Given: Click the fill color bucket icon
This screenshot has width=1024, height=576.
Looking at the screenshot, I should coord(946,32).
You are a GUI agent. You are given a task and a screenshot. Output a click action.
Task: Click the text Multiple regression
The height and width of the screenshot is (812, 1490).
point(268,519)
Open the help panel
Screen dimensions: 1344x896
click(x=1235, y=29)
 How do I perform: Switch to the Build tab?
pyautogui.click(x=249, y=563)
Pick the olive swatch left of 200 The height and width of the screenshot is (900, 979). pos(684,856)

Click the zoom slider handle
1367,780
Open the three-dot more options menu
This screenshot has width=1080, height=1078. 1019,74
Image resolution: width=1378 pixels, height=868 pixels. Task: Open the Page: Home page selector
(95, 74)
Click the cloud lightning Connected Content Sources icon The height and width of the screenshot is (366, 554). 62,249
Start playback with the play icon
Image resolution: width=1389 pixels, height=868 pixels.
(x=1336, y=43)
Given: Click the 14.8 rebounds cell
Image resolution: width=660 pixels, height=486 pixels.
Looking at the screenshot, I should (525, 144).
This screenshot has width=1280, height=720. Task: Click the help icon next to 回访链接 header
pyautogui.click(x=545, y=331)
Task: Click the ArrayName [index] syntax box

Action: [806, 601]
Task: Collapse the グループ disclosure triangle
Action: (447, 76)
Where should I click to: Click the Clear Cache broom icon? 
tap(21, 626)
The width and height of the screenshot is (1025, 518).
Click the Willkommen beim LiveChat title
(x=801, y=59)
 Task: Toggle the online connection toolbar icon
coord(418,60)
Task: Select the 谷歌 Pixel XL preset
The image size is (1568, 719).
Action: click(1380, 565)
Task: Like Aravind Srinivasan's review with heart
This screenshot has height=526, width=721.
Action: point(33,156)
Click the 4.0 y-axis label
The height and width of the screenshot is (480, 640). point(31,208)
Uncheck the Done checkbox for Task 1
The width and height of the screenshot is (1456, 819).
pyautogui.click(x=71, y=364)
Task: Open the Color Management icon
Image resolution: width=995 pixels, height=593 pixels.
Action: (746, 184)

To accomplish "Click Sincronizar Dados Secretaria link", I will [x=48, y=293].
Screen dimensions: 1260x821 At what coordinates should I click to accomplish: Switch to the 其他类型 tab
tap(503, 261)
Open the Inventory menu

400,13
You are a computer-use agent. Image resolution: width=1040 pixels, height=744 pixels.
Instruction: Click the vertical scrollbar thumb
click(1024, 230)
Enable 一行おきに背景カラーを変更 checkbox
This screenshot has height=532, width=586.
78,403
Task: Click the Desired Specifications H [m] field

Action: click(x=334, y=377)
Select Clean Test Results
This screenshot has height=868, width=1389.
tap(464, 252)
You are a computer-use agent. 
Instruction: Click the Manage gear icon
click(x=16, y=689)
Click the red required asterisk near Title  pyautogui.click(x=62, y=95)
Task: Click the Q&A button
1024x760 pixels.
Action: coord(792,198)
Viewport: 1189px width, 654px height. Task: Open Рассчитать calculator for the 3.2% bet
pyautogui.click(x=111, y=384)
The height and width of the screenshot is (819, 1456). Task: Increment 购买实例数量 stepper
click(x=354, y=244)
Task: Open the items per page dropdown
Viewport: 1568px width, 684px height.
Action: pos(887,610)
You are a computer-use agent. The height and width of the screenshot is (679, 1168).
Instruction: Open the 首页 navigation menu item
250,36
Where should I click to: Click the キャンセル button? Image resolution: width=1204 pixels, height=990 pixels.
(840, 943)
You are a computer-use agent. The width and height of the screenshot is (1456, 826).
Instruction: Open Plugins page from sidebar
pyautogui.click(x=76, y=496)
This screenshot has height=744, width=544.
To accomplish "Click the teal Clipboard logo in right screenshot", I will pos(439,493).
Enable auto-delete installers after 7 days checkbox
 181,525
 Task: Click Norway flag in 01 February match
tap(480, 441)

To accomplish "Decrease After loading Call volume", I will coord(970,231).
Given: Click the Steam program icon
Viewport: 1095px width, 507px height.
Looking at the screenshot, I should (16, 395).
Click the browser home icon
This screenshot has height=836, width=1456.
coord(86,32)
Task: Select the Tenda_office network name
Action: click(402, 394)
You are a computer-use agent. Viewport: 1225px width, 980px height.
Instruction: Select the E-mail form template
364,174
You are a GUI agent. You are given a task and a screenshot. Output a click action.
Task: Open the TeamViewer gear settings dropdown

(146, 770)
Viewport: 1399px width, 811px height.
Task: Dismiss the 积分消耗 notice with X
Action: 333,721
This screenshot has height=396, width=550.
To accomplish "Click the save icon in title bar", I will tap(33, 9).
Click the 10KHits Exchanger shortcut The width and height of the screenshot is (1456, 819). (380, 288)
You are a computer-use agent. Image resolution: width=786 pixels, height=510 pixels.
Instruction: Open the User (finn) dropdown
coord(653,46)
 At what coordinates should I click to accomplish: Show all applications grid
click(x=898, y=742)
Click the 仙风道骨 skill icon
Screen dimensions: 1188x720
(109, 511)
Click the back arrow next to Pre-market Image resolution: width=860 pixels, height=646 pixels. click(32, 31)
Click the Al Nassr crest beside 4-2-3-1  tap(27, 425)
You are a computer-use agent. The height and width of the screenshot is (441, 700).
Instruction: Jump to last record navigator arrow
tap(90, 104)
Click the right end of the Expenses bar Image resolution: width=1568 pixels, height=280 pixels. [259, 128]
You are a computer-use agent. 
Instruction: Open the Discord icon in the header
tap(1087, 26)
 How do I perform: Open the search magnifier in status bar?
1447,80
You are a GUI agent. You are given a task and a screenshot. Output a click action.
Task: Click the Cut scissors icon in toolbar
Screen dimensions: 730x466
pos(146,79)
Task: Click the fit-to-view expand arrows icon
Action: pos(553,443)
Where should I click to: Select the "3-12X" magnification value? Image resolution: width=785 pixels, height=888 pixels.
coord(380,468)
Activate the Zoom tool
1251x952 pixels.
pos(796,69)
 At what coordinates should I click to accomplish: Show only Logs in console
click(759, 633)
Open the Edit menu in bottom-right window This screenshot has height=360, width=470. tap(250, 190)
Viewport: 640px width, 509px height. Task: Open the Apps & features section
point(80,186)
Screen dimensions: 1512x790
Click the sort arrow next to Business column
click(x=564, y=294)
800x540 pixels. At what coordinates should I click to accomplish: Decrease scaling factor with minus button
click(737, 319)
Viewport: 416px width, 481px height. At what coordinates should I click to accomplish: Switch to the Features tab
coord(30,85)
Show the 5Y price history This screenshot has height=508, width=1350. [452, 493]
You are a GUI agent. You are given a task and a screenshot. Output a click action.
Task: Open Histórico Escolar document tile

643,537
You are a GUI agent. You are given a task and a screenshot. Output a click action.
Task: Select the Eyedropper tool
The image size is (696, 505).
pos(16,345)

============================================================

■ GIVEN PROBLEM:
Lay out the items from the line with "Task: Click the ArrayName [index] syntax box" through the line with "Action: click(1380, 565)" as a numbered list, leaving out blank lines.

■ COMPLETED TASK:
1. Task: Click the ArrayName [index] syntax box
2. Action: [806, 601]
3. Task: Collapse the グループ disclosure triangle
4. Action: (447, 76)
5. Where should I click to: Click the Clear Cache broom icon? 
6. tap(21, 626)
7. The width and height of the screenshot is (1025, 518).
8. Click the Willkommen beim LiveChat title
9. (x=801, y=59)
10.  Task: Toggle the online connection toolbar icon
11. coord(418,60)
12. Task: Select the 谷歌 Pixel XL preset
13. The image size is (1568, 719).
14. Action: click(1380, 565)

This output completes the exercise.